**Exercise goal**
With pictures left out, write out exactly every line from the start of the data through the one that contains "[Сводная сестра с".

--- Extracted material ---

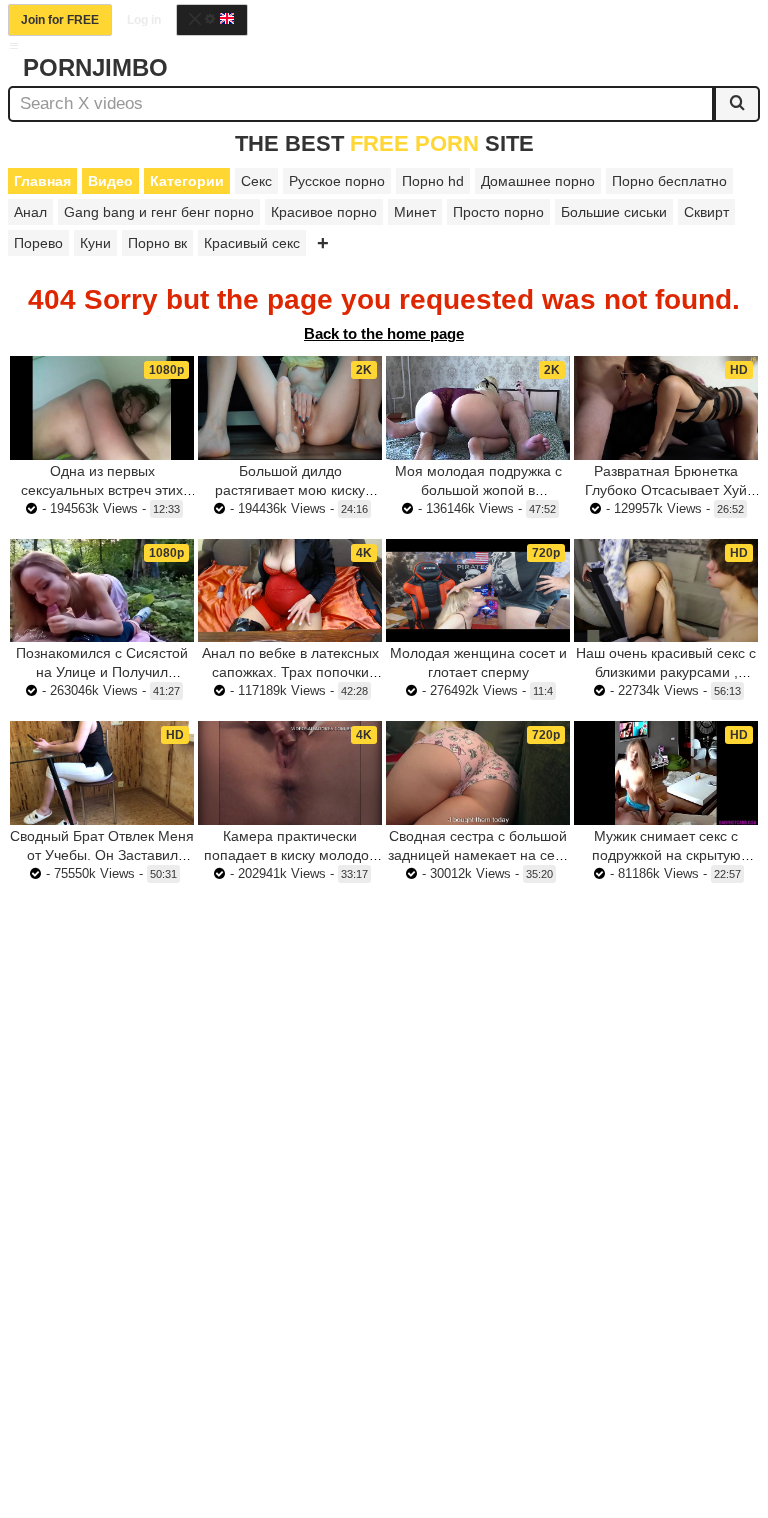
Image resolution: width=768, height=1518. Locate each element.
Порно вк (157, 243)
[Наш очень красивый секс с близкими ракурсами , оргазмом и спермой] (666, 591)
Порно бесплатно (669, 181)
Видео (110, 181)
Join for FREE (60, 20)
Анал (30, 212)
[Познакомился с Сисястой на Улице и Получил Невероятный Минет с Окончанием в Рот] (102, 591)
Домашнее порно (538, 181)
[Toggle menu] (14, 46)
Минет (415, 212)
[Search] (737, 104)
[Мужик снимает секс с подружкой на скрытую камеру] (666, 772)
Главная (42, 181)
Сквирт (706, 212)
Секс (256, 181)
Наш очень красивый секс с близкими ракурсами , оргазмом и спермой (666, 672)
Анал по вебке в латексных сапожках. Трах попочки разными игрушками (290, 672)
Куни (95, 243)
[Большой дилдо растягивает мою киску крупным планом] (290, 408)
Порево (38, 243)
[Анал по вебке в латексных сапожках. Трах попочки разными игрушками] (290, 591)
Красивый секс (252, 243)
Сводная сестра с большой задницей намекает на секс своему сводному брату (478, 855)
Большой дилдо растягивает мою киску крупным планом (290, 490)
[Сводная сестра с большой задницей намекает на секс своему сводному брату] (478, 773)
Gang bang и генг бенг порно (159, 212)
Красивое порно (324, 212)
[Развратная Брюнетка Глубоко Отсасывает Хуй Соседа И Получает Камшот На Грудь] (666, 408)
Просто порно (498, 212)
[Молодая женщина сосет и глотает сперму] (478, 591)
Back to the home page (384, 333)
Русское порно (337, 181)
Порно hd (433, 181)
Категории (187, 181)
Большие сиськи (614, 212)
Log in (144, 20)
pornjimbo (95, 67)
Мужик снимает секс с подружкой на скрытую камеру (666, 855)
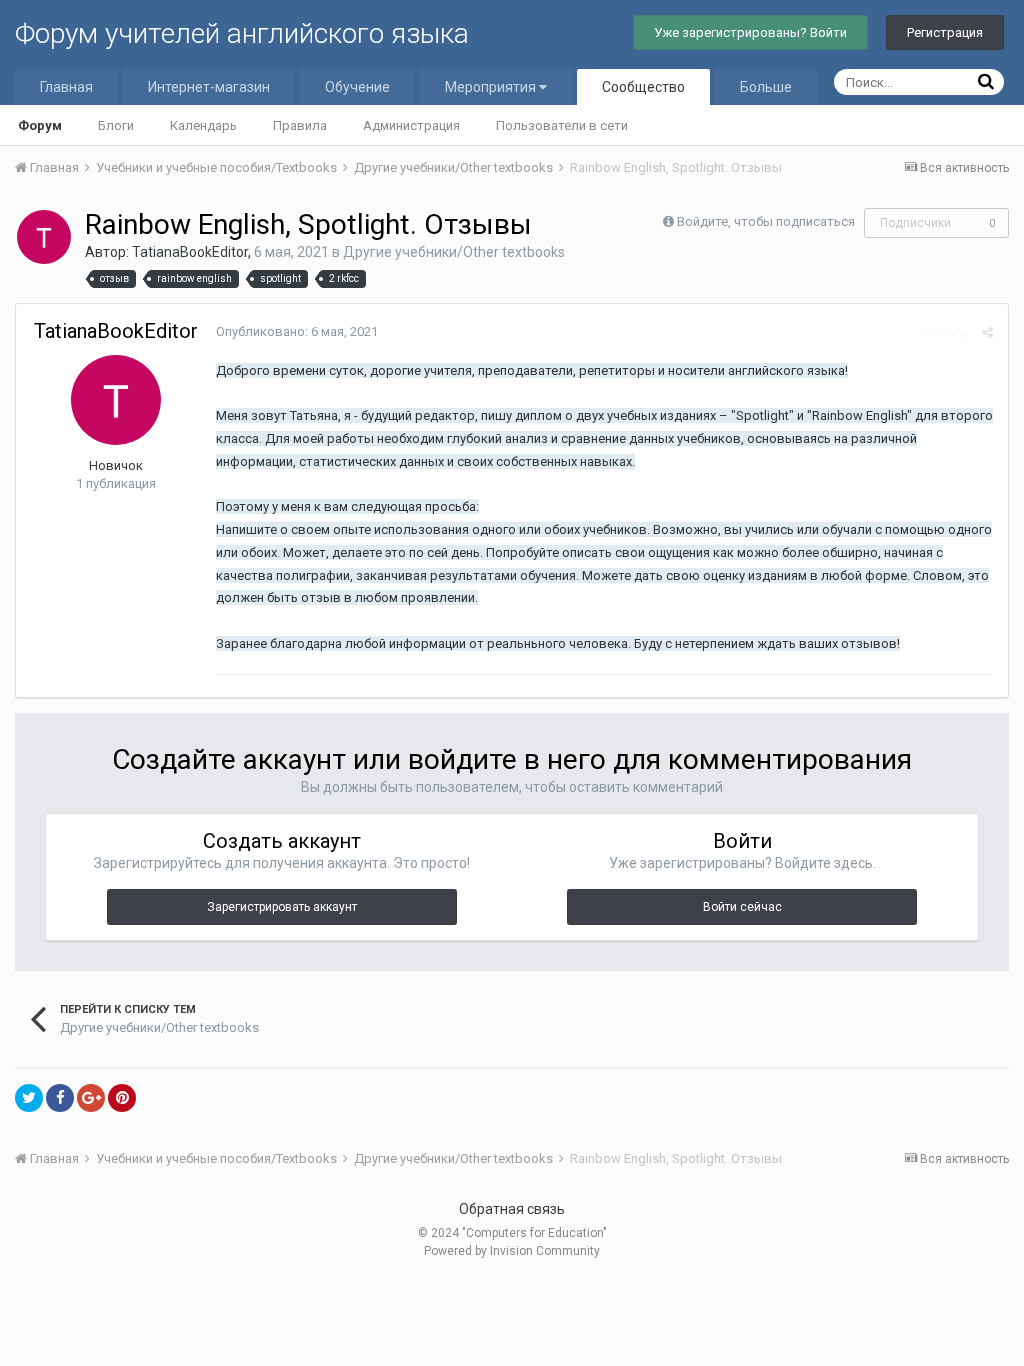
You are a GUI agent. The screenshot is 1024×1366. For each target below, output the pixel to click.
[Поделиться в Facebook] (60, 1098)
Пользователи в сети (562, 125)
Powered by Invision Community (512, 1251)
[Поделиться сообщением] (987, 332)
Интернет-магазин (209, 87)
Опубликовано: (297, 331)
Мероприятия (492, 87)
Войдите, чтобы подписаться (766, 221)
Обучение (357, 87)
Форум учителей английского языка (242, 33)
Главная (66, 87)
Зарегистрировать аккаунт (282, 907)
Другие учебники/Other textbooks (454, 252)
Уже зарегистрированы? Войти (750, 32)
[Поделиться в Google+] (91, 1098)
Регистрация (945, 32)
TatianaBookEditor (190, 252)
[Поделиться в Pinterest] (122, 1098)
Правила (300, 125)
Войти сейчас (742, 907)
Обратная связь (512, 1209)
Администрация (411, 125)
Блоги (116, 125)
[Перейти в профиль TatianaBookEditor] (44, 237)
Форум (40, 125)
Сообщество (643, 87)
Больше (766, 87)
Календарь (203, 125)
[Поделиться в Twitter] (29, 1098)
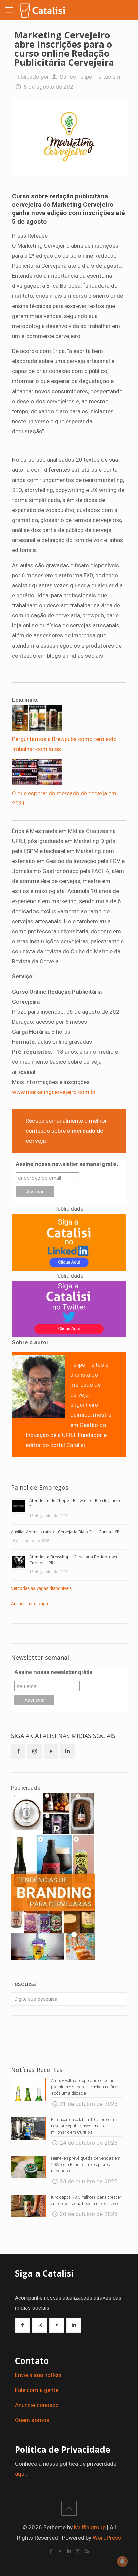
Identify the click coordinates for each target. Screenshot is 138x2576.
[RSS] (87, 2551)
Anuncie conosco (37, 2405)
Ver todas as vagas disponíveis (41, 1588)
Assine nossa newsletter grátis (53, 1672)
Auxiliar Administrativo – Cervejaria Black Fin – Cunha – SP (65, 1532)
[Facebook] (51, 2551)
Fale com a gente (36, 2390)
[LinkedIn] (69, 2551)
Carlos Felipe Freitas (85, 76)
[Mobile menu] (9, 10)
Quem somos (32, 2420)
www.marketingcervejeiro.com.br (54, 1092)
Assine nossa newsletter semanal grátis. (67, 1164)
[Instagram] (78, 2551)
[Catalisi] (42, 10)
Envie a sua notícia (38, 2375)
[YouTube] (60, 2551)
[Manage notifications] (122, 2561)
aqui (20, 2473)
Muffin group (90, 2527)
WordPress (107, 2537)
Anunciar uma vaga (29, 1603)
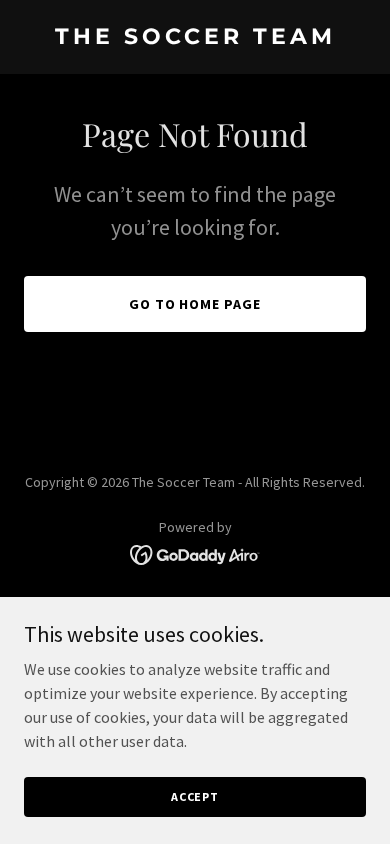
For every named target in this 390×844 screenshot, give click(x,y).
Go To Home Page (195, 304)
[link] (195, 38)
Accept (195, 796)
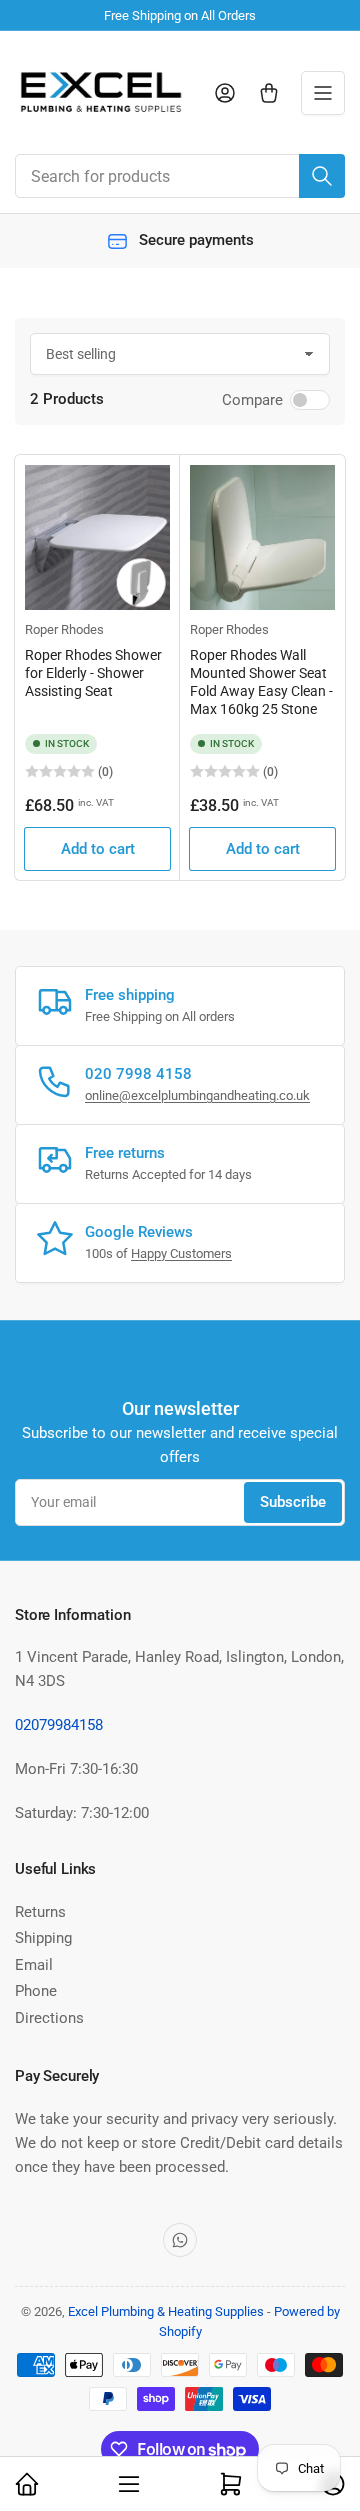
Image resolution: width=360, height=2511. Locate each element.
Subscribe (293, 1502)
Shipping (43, 1938)
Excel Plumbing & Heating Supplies (166, 2311)
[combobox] (180, 176)
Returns (40, 1912)
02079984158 (59, 1725)
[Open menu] (323, 93)
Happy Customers (181, 1253)
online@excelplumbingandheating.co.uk (197, 1095)
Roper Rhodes (64, 629)
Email (34, 1965)
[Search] (322, 176)
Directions (49, 2018)
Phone (36, 1991)
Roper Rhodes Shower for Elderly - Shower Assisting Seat (93, 673)
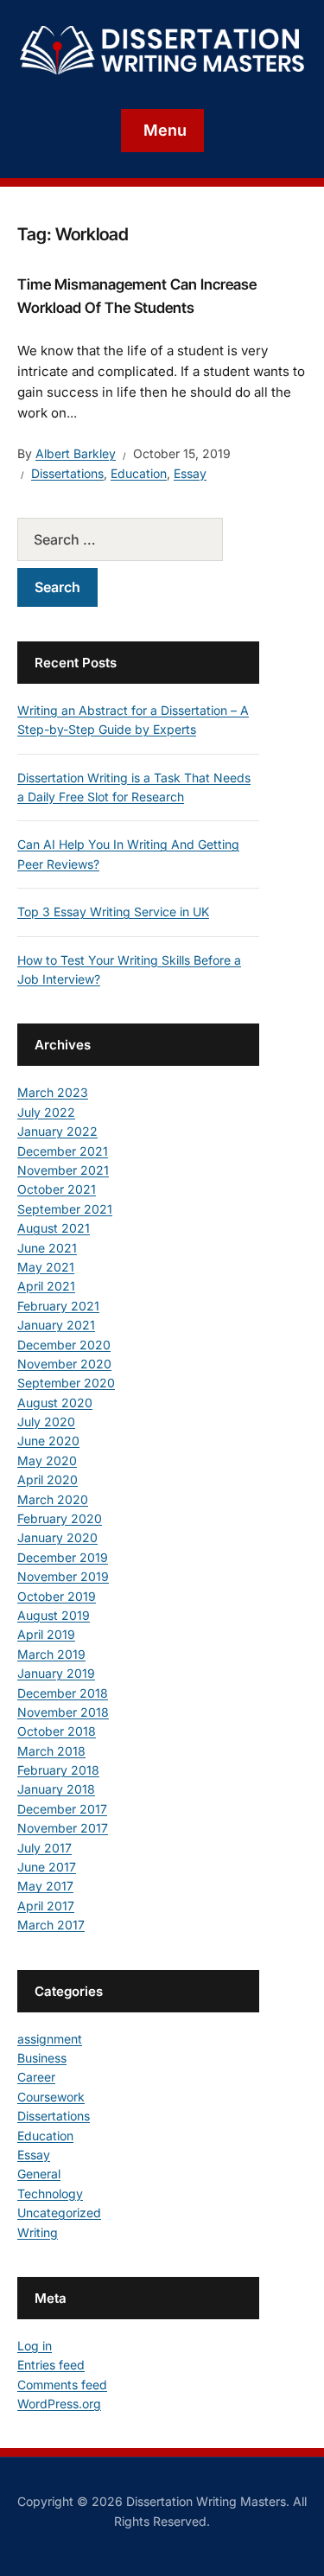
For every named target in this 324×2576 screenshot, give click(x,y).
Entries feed (51, 2364)
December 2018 (62, 1693)
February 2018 (58, 1770)
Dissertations (67, 473)
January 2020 (57, 1537)
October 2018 (56, 1731)
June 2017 (46, 1866)
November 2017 (62, 1827)
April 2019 (46, 1634)
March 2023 (52, 1092)
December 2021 (62, 1151)
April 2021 (46, 1285)
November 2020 (64, 1363)
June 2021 (47, 1247)
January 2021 (56, 1324)
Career (36, 2076)
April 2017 (45, 1905)
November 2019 (63, 1576)
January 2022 (57, 1131)
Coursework (51, 2096)
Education (139, 473)
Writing (37, 2232)
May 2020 (47, 1460)
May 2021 (45, 1266)
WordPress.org (59, 2403)
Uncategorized (59, 2212)
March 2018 (51, 1751)
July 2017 (44, 1847)
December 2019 (62, 1557)
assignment (49, 2038)
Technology (50, 2193)
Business (42, 2057)
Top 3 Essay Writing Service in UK (113, 911)
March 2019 (51, 1654)
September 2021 (64, 1209)
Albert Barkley (75, 453)
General (38, 2173)
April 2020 (47, 1479)
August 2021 (53, 1228)
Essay (190, 473)
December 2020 (64, 1344)
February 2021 (58, 1305)
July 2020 (46, 1421)
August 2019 (53, 1615)
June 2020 (48, 1440)
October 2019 (56, 1596)
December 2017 (62, 1808)
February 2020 (59, 1518)
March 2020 (52, 1499)
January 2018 (56, 1789)
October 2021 (56, 1189)
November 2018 (63, 1712)
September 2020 (66, 1382)
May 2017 (45, 1885)
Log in (34, 2345)
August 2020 (54, 1402)
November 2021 (63, 1170)
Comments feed (62, 2384)
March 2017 (51, 1924)
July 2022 (46, 1112)
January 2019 (56, 1673)
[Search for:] (138, 539)
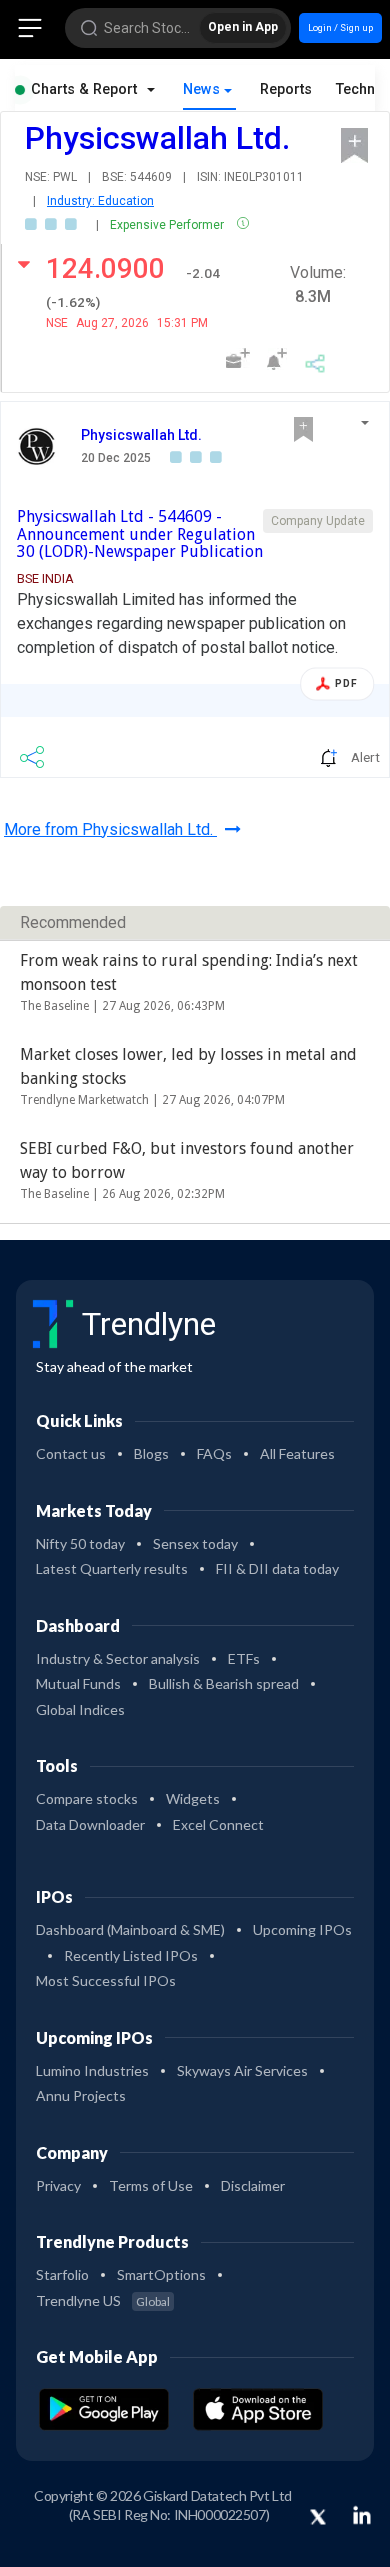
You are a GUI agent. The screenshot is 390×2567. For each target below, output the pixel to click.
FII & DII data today (277, 1568)
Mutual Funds (78, 1683)
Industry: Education (100, 201)
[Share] (315, 360)
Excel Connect (218, 1824)
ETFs (244, 1658)
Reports (286, 89)
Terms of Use (151, 2185)
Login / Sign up (340, 27)
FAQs (214, 1453)
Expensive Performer (168, 225)
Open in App (243, 27)
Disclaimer (253, 2185)
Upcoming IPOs (302, 1929)
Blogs (151, 1453)
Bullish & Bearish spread (224, 1683)
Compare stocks (87, 1798)
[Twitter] (318, 2518)
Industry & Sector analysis (118, 1658)
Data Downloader (90, 1824)
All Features (297, 1453)
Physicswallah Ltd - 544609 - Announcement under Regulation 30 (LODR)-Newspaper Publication (140, 534)
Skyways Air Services (242, 2070)
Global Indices (80, 1709)
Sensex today (195, 1543)
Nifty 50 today (80, 1543)
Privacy (58, 2185)
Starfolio (62, 2274)
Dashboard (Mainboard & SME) (130, 1929)
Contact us (71, 1453)
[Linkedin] (362, 2515)
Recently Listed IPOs (131, 1955)
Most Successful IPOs (106, 1980)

---

**Response box**
Image resolution: width=768, height=1518. Locate each element.
Порно вк (157, 243)
[Наш очень красивый секс с близкими ракурсами , оргазмом и спермой] (666, 591)
Порно бесплатно (669, 181)
Видео (110, 181)
Join for FREE (60, 20)
Анал (30, 212)
[Познакомился с Сисястой на Улице и Получил Невероятный Минет с Окончанием в Рот] (102, 591)
Домашнее порно (538, 181)
[Toggle menu] (14, 46)
Минет (415, 212)
[Search] (737, 104)
[Мужик снимает секс с подружкой на скрытую камеру] (666, 772)
Главная (42, 181)
Сквирт (706, 212)
Секс (256, 181)
Наш очень красивый секс с близкими ракурсами , оргазмом и спермой (666, 672)
Анал по вебке в латексных сапожках. Трах попочки разными игрушками (290, 672)
Куни (95, 243)
[Большой дилдо растягивает мою киску крупным планом] (290, 408)
Порево (38, 243)
[Анал по вебке в латексных сапожках. Трах попочки разными игрушками] (290, 591)
Красивый секс (252, 243)
Сводная сестра с большой задницей намекает на секс своему сводному брату (478, 855)
Большой дилдо растягивает мою киску крупным планом (290, 490)
[Сводная сестра с большой задницей намекает на секс своему сводному брату] (478, 773)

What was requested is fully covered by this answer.